老太君抬眸看了萧希微和萧希春一眼,“让她们布菜吧。”
这意思便是留饭了。
候府虽大,但也只有老太君的静园和李氏的画锦苑有小厨房,其他人都在公中的大厨房拿饭。
用膳的时后,老太君随口问了萧希春这些年在庄子里过得怎么样?老太君话一出口,萧希春身后的肖嬷嬷藏在袖子里的手不觉紧握,眼睛眨也不眨的盯着萧希春,生怕她说错什么话来。
萧希春心里虽然直打鼓,但想着来时路上肖嬷嬷嘱咐她的话,终于还是状着胆子捡了几件鸡毛蒜皮的小事说了,丝毫没提她在庄子里被仆人欺辱凌骂。
老太君听了萧希春的话,点了点头,脸上的笑容也多了几分。
被送到那么偏僻的庄上不闻不问这么多年,其实不用想也知道这些年她过得极不容易,可这丫头没有当着丫头婆子的面向她诉苦,说明她还是个懂事识大体的孩子。
萧希微瞧着老太君的神情,看向肖嬷嬷的目光不觉便多了些赞许。
在静园用完晚膳后,两人各自告别回了自己的院子。
眨眼间,天气渐渐热了,按照往昔,是该替府里的主子和下人添置夏裳了。以往这些事都是由李氏一手打点,用来做夏装的绸缎都是从京中颇有盛名的锦绣坊买的。
说起来这锦绣坊还是萧希微十岁的时候,她的舅舅陈锦荣送给她的生辰礼,里面的掌柜,绸缎,裁缝,都是陈锦荣一手包办,萧希微只管等到年底掌柜将一年的盈利和帐本交给她。
如今李氏被禁足,老太君因连日操劳身子有些吃不消,便将这件事交给了萧希微,反正锦绣坊是她的铺子,每年的衣服也是她铺子里的裁缝做的,今年只需照旧就好。
既然事情交到了她的手里,那她少不得要去一趟锦绣坊,顺便也瞧瞧自己的铺子到底生意如何?当下便收拾妥当,领了碧云和另一个二等丫头紫烟出了府。
锦绣坊位于京城东大街,街上人来人往,很是热闹。
刚一踏进屋,便立刻有伙计迎了上来。
“小姐可是要做衣服,我们店里的布料都是从江南运过来的,最是轻薄细腻,您要是有时候,小的替您介绍一下。”
萧希微浅然一笑,“好啊。”
那伙计一看有戏,忙将萧希微引进了雅间,又替她泡了茶,这才让人捧了几匹颜色鲜艳的锦缎如数家珍一般给她介绍起来,他刚说一半,隔壁雅间忽然传来一道尖细的女声。

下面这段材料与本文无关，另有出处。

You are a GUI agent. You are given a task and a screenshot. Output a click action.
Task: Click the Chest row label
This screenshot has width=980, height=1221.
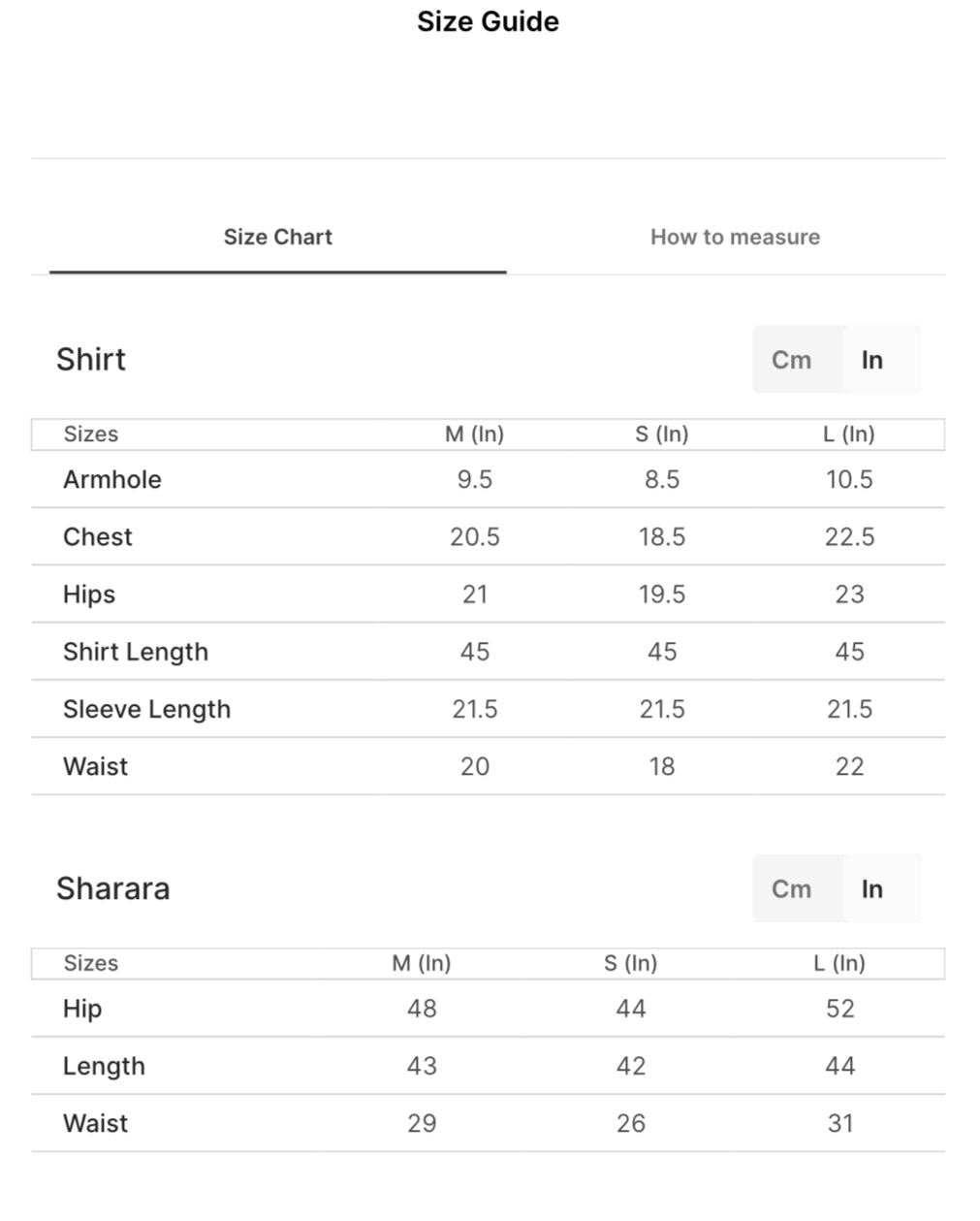(x=98, y=537)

“你们知道我是谁吗?我是忠勇候府的舅夫人!是你们二小姐的舅妈!往年我府中的云中锦都是十两银子一匹,今年你怎敢收五十两!你这是在讹本夫人吗?”
那伙计一听这声音立即皱了皱眉,“小姐,不好意思,您先喝茶,我去去就来。”
“无妨,你去吧。”萧希微笑了笑。
那伙计感恩戴德的退了出去。
隔避雅间的声音还在继续传来。
“恕小的多嘴,小的不知道什么舅夫人,往年小的也不曾记得您曾来咱们店里买过锦缎。再说,咱们小店一向是明码标价,不管是哪家的夫人来买,这云中锦都是五十两一匹,童叟无欺。还请夫人见谅。”
‘啪’的一声,隔壁传来茶杯破裂的声音。
“你好大的胆子!竟敢这么对我说话,让你们掌柜出来!”
“夫人,实在抱歉,我家掌柜外出还未回来。不如,您改日再来!”
“那就派人去将他喊回来!若是迟了半分,我便让你们通通打包滚回去!”
隔壁的争吵还持续。
“舅夫人当真是好大的脾气呀!”碧云小声嘀咕道。
萧希微一笑,缓缓搁下茶杯,“走,咱们瞧瞧去。”
进了隔壁果然见齐氏穿着一身紫色镶边绣花的长袖怒气腾腾的坐在椅子上,而刚刚替萧希微介绍精锻的伙计正在一旁陪着笑,见她进来,脸上闪过一丝诧异。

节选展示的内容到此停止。